By Myrna M. Velasco
Following the Malacañang dismissal of its highest official, the Energy Regulatory Commission (ERC) is now prodded to work double time so it can clear up hundreds of backlog of rate-setting cases and other petitions.
Senate Committee on Energy Chairman Sherwin T. Gatchalian, who first advanced call on the Palace to step in into resolving the ERC mess, expressed hope that “the decision of Malacañang will finally put an end to the controversies which have called into question the integrity of the ERC as an institution.”
He qualified that “the leadership struggle at the ERC has also slowed down the Commission’s performance as regulator of the power sector.
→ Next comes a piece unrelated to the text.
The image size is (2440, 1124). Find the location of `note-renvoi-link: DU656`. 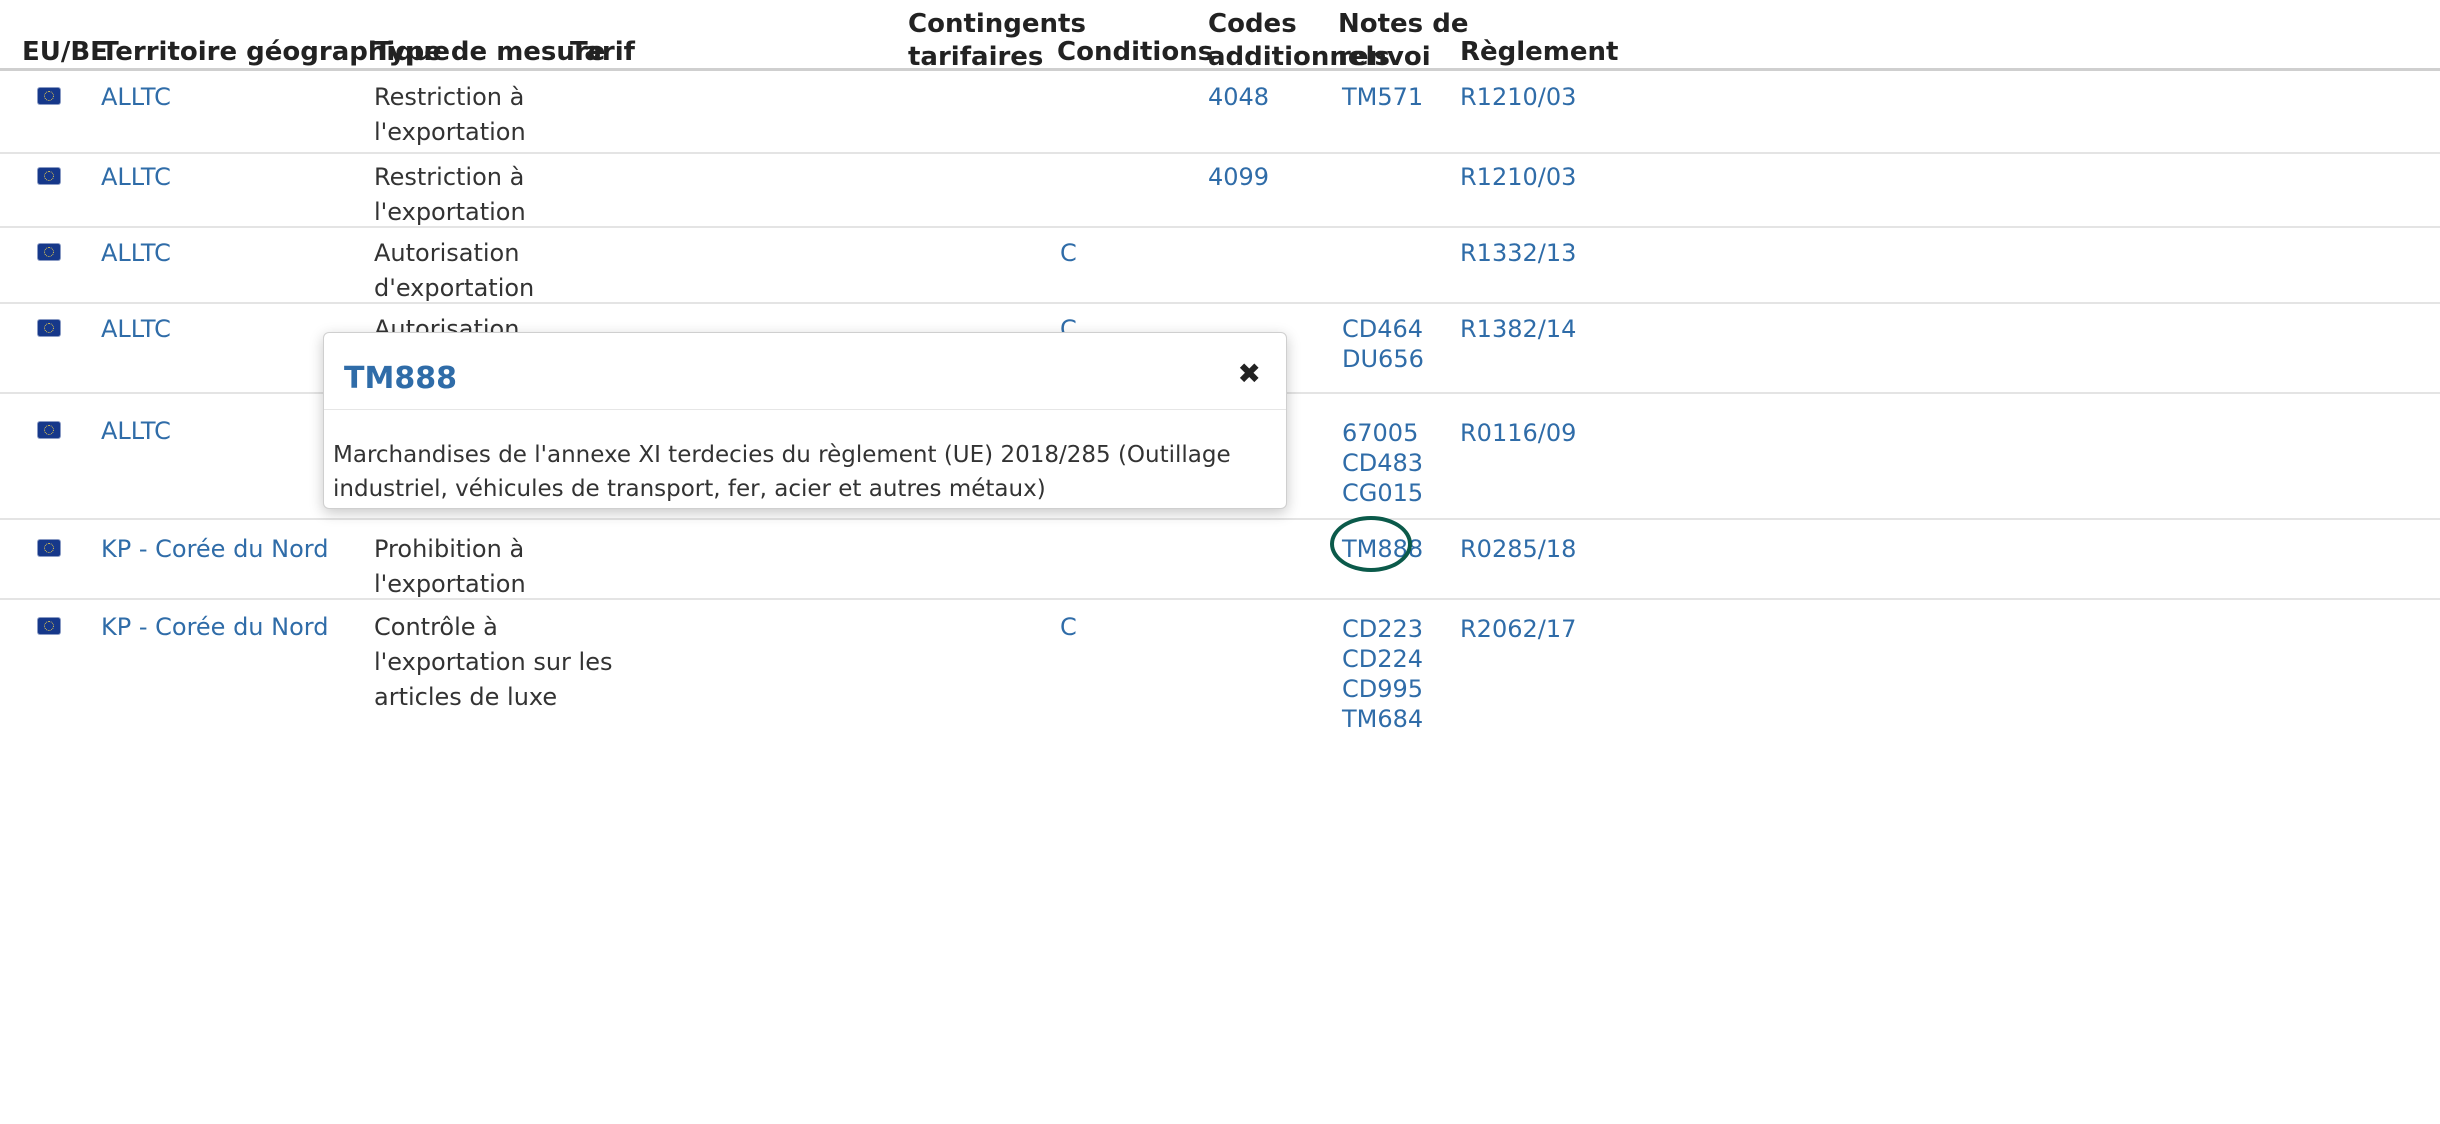

note-renvoi-link: DU656 is located at coordinates (1383, 360).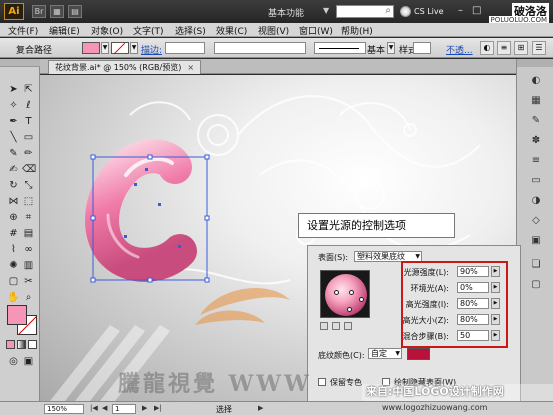 This screenshot has width=553, height=415. Describe the element at coordinates (357, 30) in the screenshot. I see `menu-help: 帮助(H)` at that location.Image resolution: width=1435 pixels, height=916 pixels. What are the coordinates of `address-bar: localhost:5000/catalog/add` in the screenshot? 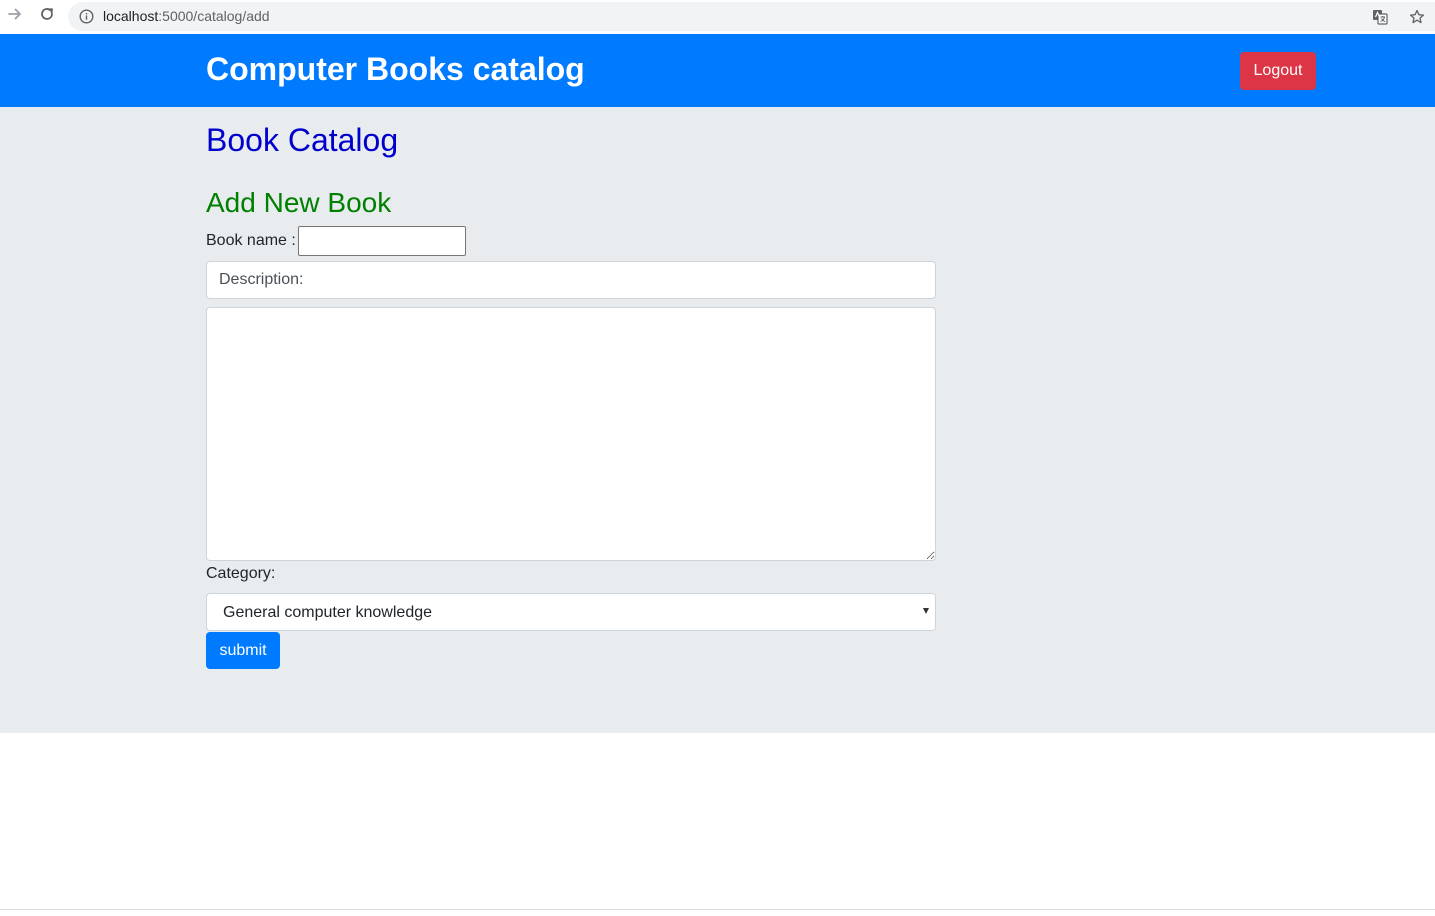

Now that it has been resolved, the ERC should work double time to resolve its backlog and take action on pending petitions which have a critical effect on electricity rates and other power sector matters.”
Nevertheless, he stressed that the Malacanang decision must “serve as a warning to ERC officials – and public servants as a whole – that this government is serious about cracking down on corruption in all forms.”
Energy Secretary Alfonso G. Cusi, for his part, has indicated that the Malacañang order on the ERC chief’s removal from office “proves this administration’s meanness in its fight against corruption and to put order at ERC.”
To enhance the capacity of officials and key employees manning the ERC, a re-alignment of P15 million has been instituted for their training and travel expenses, as part of the Commission’s 2018 budget.
“There’s P15 million of confidential funds that we re-aligned for training and travel expenses, hopefully, that will be of help to them (ERC),” Gatchalian said.
The amount earmarked is seen providing temporary relief to the agency, while Congress still deliberates on a measure intending to reinforce the regulatory body’s processes as well as its system of administration.